“Rifugiamoci nell’arte” per un nuovo futuro
L’arte come racconto di sé, dei sogni e delle speranze di chi è stato costretto, per la guerra o l’estrema povertà, ad abbandonare il proprio Paese d’origine. Perché è nell’arte, con il suo linguaggio universale, che viene abbattuta ogni barriera, fisica e mentale. Sono questi i temi centrali del progetto “Rifugiamoci nell’arte” promosso dal consorzio di cooperative sociali “Casa della Solidarietà”. Per una sera il Centro Enea di Roma si è trasformato in un luogo senza spazio e senza tempo in cui gli ospiti dei CARA, dei CAS e degli SPRAR hanno organizzato mostre e spettacoli teatrali.
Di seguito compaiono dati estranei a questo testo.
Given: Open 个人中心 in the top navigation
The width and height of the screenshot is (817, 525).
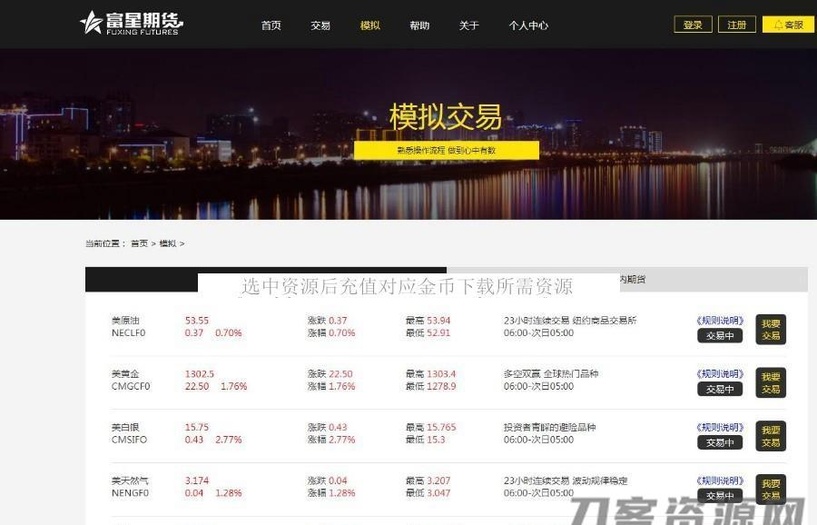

Un viaggio intenso e meraviglioso attraverso la storia, la cultura e le tradizioni di persone fuggite dal proprio Paese. Un viaggio fatto di canzoni, danze popolari, sketch teatrali, fotografie e manufatti che parlano della loro terra, dei sacrifici, dei desideri e degli stati d’animo di chi è costretto a ricominciare una nuova vita, spesso lontano dai propri affetti familiari.
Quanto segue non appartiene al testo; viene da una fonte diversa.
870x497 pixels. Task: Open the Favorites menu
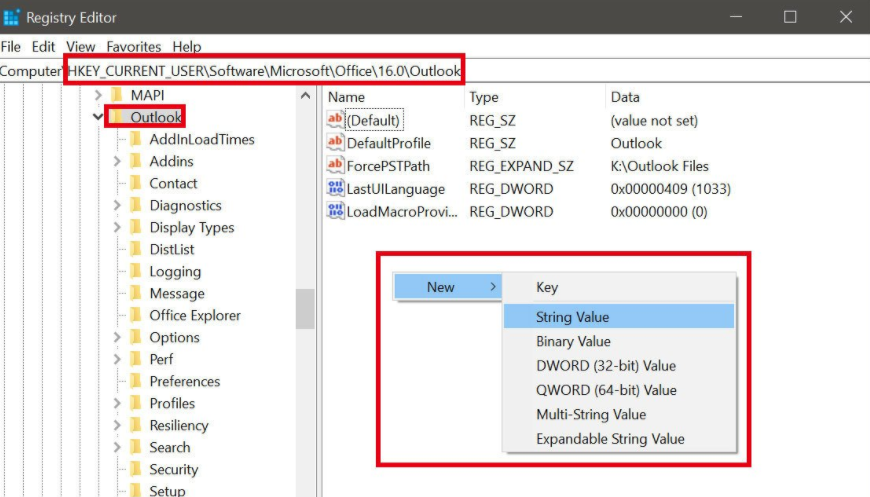(134, 47)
In mostra i frutti dei corsi di formazione e aggregazione
Tante piccole mostre, ognuna allestita da un diverso centro di prima o seconda accoglienza, hanno dato il benvenuto ai numerosi ospiti. Esse rappresentano il risultato finale dei corsi di laboratorio a cui i migranti hanno preso parte in questi mesi. Si potevano scorgere, realizzate dallo SPRAR di San Michele, alcune pitture su tessuti inneggianti alla felicità (rappresentata da una fiamma sopra una bocca sorridente; il sole irradia le tre persone unite nella danza) o alla conoscenza (l’arco rappresenta la cima di un teschio umano e, sotto, una stella splendente dirama i suoi raggi di luce. Entrambi, emblemi della vita, rappresentano la conoscenza creativa e viva). Oppure si potevano vedere alcuni modellini di aerei e automobili realizzati dal CARA Codirossoni con materiale riciclato, fil di ferro e cartone. O, ancora, indumenti lavorati all’uncinetto dai rifugiati dello SPRAR Riserva Nuova o manufatti in terracotta, come il Jambe o una maschera africana, confezionati dai ragazzi del CAS Anzio Armellino. Accanto al banchetto di olive in salamoia raccolte da Alì, pachistano, e Jerisse, egiziano, dello SPRAR Pantano era seduto Tariq Razzak, anche lui pachistano. Presidiava il suo banchetto di monili che lui stesso aveva realizzato in legno e altre pietre. “Sono arrivato in Italia cinque anni fa – racconta l’uomo in un buon italiano – partendo dalla Libia. Lì c’erano ancora Gheddafi e la guerra. Piovevano bombe ovunque e così ho deciso di scappare via mare. Eravamo in 500 su una barca di 17 metri senza poter mangiare, bere o andare al bagno”. Lo scafista non conosceva la rotta, ci confessa l’orafo. Tariq è vivo per miracolo, salvato dagli uomini della Guardia Costiera. Il suo desiderio, oggi, è riuscire a portare in Italia la moglie, malata di cancro, e la figlia più piccola. Le vuole regalare un futuro migliore.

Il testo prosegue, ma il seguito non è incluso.